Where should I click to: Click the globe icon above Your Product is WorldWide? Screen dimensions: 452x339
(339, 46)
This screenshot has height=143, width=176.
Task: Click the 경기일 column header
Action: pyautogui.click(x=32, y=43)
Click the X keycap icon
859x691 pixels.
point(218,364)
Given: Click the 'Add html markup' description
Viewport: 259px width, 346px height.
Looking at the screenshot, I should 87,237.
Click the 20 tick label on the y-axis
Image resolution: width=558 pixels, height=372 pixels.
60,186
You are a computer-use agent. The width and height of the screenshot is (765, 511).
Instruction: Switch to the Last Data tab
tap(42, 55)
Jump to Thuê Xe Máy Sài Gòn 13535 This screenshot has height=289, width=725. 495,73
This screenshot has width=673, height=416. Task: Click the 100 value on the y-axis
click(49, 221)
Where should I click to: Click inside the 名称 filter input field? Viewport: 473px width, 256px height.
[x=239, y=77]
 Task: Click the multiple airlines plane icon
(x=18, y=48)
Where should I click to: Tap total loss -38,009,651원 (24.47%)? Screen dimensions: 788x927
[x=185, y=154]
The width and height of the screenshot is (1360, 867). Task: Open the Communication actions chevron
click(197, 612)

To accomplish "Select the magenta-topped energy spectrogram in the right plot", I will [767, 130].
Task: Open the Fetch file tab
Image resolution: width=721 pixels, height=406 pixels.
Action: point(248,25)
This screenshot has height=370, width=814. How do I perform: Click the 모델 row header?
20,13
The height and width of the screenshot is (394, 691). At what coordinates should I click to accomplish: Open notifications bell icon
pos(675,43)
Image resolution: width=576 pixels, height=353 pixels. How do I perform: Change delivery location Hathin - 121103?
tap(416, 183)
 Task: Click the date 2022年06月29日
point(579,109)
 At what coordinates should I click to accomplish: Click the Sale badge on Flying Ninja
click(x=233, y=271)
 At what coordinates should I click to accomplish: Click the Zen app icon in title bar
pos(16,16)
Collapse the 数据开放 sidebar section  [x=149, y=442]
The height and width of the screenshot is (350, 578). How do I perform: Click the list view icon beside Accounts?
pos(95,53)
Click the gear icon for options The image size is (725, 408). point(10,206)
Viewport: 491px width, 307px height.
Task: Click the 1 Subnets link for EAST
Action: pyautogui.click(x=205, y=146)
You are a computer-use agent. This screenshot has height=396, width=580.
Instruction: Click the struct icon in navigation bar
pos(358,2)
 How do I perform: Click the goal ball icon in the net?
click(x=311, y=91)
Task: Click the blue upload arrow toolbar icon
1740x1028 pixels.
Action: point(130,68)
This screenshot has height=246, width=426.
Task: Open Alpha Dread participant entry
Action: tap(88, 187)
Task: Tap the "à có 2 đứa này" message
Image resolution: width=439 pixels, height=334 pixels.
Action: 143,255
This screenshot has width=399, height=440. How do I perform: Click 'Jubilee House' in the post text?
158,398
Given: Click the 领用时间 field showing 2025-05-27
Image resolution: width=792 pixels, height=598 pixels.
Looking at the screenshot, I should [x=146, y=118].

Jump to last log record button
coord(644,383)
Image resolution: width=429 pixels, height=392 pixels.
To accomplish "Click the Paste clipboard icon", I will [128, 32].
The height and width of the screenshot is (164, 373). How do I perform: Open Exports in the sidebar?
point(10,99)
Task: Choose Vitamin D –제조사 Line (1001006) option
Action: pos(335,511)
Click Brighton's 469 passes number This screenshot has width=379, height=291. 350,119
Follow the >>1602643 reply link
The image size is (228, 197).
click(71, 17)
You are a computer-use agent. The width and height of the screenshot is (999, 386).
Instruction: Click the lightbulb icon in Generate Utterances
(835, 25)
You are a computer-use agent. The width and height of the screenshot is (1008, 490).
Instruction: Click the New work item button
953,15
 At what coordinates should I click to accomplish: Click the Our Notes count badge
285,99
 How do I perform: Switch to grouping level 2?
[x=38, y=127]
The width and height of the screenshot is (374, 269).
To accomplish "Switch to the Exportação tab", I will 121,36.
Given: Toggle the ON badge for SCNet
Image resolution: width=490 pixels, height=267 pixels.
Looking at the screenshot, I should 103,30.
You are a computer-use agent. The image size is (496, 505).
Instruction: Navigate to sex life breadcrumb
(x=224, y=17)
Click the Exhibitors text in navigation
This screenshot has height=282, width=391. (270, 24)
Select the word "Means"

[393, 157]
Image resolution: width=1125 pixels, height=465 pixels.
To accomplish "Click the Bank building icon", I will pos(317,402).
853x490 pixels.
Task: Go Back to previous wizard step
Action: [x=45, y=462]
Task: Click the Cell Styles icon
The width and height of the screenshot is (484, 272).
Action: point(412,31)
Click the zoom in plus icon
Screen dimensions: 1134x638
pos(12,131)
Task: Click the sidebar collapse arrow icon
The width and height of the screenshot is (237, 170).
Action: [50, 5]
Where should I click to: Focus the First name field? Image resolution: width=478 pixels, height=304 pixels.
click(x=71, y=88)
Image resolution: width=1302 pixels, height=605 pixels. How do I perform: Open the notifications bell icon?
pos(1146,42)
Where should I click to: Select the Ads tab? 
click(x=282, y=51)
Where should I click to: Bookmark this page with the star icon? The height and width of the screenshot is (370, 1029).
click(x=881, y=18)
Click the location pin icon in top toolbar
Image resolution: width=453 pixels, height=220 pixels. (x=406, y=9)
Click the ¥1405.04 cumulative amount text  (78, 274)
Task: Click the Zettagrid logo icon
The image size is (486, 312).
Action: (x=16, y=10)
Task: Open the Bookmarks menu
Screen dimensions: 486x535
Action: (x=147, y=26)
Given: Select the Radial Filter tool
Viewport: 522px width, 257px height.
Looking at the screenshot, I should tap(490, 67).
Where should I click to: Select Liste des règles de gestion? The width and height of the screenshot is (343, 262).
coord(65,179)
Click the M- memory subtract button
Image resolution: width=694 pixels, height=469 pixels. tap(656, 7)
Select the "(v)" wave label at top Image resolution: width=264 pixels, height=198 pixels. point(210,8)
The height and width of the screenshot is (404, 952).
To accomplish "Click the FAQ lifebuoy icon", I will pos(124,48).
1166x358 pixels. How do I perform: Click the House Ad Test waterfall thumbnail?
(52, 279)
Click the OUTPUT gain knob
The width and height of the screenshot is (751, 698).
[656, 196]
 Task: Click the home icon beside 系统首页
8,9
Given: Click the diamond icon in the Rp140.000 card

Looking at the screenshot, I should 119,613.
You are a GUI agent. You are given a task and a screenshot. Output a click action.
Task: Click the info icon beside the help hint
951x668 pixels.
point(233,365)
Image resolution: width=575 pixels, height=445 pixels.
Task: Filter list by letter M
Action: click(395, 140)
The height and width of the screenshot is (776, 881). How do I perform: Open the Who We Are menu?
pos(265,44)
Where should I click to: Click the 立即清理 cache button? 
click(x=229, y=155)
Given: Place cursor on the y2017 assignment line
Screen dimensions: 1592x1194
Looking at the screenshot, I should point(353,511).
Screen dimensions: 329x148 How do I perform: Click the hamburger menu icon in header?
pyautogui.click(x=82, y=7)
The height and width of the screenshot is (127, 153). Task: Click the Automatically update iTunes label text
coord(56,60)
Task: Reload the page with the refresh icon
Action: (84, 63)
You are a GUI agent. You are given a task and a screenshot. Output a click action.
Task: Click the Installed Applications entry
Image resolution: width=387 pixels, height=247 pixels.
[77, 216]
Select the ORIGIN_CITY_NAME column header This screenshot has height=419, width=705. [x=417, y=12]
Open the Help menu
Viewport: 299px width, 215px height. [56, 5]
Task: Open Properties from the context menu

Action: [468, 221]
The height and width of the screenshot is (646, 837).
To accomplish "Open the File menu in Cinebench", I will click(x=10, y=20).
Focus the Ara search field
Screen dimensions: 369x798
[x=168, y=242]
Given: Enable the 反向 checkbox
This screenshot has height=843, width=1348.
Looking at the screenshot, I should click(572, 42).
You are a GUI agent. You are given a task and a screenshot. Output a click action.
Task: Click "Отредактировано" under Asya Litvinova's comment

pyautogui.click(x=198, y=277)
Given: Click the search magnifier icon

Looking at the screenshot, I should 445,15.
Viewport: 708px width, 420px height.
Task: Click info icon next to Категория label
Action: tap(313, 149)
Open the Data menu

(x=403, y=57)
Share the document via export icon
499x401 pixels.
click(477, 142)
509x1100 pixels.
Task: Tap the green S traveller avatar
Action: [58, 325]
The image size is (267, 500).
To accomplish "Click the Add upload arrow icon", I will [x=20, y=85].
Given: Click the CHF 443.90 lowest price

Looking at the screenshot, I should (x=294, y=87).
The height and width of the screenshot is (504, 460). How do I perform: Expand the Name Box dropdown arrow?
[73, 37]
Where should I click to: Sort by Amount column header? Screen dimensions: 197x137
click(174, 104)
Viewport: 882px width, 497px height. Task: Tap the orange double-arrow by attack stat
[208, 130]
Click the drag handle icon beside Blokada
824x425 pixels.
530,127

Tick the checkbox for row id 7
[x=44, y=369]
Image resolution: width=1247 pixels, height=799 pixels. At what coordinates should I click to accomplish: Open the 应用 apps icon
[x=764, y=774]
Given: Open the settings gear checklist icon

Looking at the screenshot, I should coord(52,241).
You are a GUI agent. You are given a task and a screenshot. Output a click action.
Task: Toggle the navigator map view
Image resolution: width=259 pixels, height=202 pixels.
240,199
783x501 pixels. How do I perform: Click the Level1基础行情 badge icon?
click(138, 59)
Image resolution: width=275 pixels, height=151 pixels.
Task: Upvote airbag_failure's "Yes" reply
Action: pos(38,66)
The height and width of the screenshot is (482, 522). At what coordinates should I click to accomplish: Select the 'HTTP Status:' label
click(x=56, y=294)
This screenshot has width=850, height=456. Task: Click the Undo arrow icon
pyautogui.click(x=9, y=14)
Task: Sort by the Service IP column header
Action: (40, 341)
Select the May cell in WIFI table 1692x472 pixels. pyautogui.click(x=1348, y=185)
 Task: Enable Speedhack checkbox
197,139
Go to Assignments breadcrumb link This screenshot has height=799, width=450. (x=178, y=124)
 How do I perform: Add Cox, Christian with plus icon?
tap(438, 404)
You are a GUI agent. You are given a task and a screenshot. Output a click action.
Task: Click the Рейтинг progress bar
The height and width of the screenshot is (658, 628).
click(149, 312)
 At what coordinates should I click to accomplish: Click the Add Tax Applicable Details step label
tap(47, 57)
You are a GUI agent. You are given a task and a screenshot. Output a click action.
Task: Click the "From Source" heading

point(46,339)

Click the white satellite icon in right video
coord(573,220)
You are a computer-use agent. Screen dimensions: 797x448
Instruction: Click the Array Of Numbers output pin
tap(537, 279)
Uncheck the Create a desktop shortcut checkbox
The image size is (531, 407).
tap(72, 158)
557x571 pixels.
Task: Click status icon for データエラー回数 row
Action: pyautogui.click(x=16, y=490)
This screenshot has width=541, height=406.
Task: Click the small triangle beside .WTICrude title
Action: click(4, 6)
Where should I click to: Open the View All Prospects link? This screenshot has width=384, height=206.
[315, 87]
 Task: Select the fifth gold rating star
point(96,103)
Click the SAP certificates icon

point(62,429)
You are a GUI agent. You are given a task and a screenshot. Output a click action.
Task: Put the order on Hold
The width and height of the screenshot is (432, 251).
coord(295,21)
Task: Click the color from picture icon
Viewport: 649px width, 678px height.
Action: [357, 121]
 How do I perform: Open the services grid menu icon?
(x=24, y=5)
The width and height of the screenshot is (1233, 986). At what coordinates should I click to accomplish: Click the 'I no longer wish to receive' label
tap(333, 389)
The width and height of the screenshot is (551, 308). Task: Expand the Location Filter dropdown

======

WORK TO BE COMPLETED:
Examine the data above and state how many of its lines contain the word "computer", with no further remarks.

RESPONSE FOR THIS EXERCISE:
6